Ak tolgalı beylerbeyi kaidesinin tepesinden haykırır. Kaide, varlıkların üst üste istiflenmesiyle inşa edilmiştir. Asla boşluk içermemeli, yoksa denge bozulabilir. Durmadan “boşlukları dolduralım” diye haykırması bu yüzden. Kaidede, içleri için için yanan kederlerle dolu, eyleme güçleri sıfırlanmış, ateş tuğlası denilen kederli varlıklar kullanılmıştır. Küçük bir boşluk bile kaidenin devrilmesine yol açabilir, beylerbeyi kendisini yeryüzünde bulabilir ve ak tolgası yeryüzünün çamuruyla kirlenebilir. Ak tolga, buyurucu bir göstergedir ve itaat ettirmekten başka bir anlamı da yoktur. Bir gösterge yeryüzünün çamuruyla kirlendiğinde süflileşir ve boyun eğdirme gücünü yitirir. O zaman da beylerbeyi felsefenin otoritesine sığınmakta bulur çareyi. Ve bu kez de Aristoteles’in sesiyle haykırabilir: “Doğa boşluğu sevmez”, “o halde boşlukları dolduralım beyler!” Varlık, doğanın ne olduğunu, neden boşluğu sevmediğini hiç düşünmez. Doğayı da varlığı da beylerbeyi tanımlamıştır, hikmetinden sual olunmaz. Varlıklar, doğalarına göre hareket etmeli ve boşluklar derhal doldurmalıdır. Ve tuğlalar boşluksuz bir şekilde üst üste istiflenir ve kaide yeniden inşa edilir.
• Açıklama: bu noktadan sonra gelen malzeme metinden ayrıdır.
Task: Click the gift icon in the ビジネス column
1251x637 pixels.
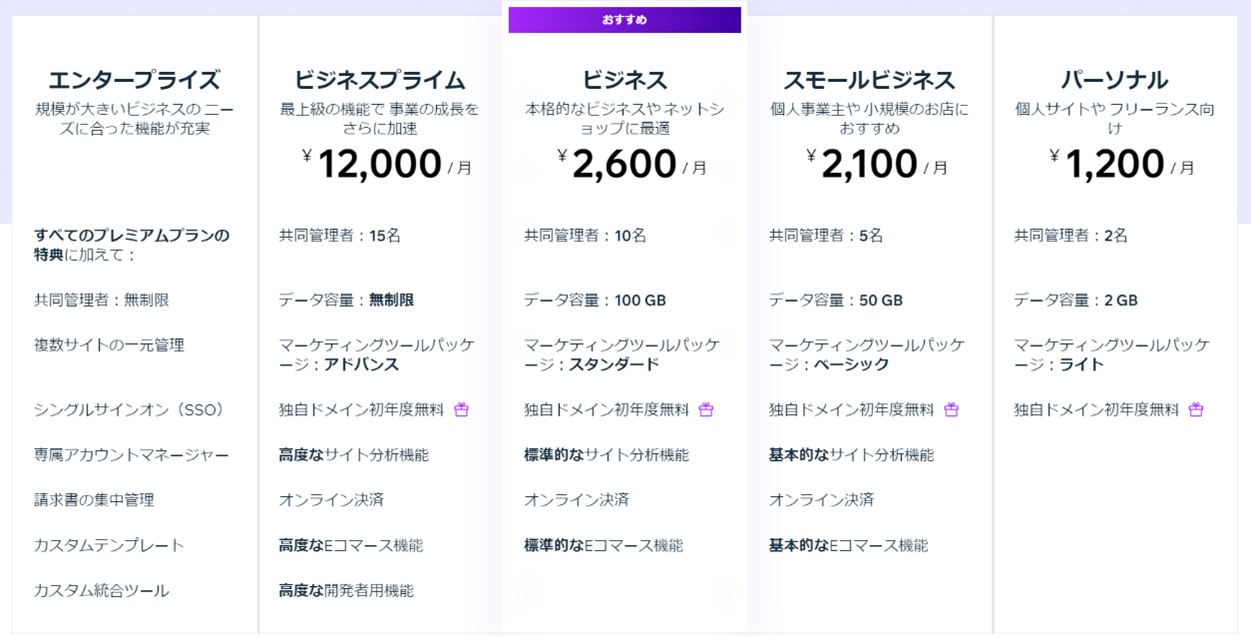Action: pyautogui.click(x=706, y=410)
Terk edilmiş yapılar, kentler, yüzeydeki çatlaklar zamanla doğa tarafından işgal edilir, bilirsiniz. Fakat doğanın boşluğa karşı herhangi bir husumeti yoktur. Husumet, hınç, nefret kederli varlıkların özelliğidir. Doğa, milyarlarca canlı/cansız, mikro/makro öğenin kendi aralarında kurdukları bir yaşam şebekesi. Ve bu şebeke yaşam sevincini her yere taşımaya, boşluklarda yaşam ağları örmeye eğilimlidir. İddia edildiğinin aksine doğa boşluğu pek sever; çünkü doğasında hareket etmek ve hareket ettikçe kendini ve mekânını yaratmak vardır. Beylerbeyinin boşluk dediği yer, kudretleri elverdiğince birbirleriyle ilişkiye giren ve birbirlerinin eyleme kudretini, yaşam sevincini çoğaltan yaşam öğeleriyle dolu. Beylerbeyi proje adamıdır; boşluklar önce yaşam şebekelerinden arındırılır ve ardından betonla kaplanır. Beylerbeyi fetihçi bir kumandandır; arsa spekülatörü, müteahhit, şirket sahibi, rantçıdır. Boşluk sevmezliğini doğaya yükleyerek doğallaştırır. Yaşama düşmandır; “Öldürmeye Programlananlar” gibi doğa belgeselleriyle ölüm severliğini meşrulaştırır. Aksine doğa, yaşamaya programlananlarla doludur; doğada ölüm, olsa olsa yeniden doğabilmek için bir geçiş evresidir.

***

Yaşam, en küçük çatlaktan bile sızabilir; doğa, boşluğu sever çünkü. Beylerbeyinin boşluk sevmezliği, ölüm severliği yüzündendir. İçeriye yaşam girmesin diye kaidesinin yüzeyi bile mantolanmıştır. Fakat varlığın içindeki o boşluk yok mu, asla kapatılmayan, işte o boşluğa yaşam sızdığında varlığın dengesi bozulabilir. Sadece varlığın dengesi mi? Kaide çöker ve beylerbeyi devrilir. Yaşam nedir ki? Denge bozumu. Boşluğu ölüm sever iktidar değil, bırakın yaşam doldursun ve dengeniz bozulsun. İktidarı daha ne kadar sırtınızda taşıyacaksınız? Tükenmediniz mi?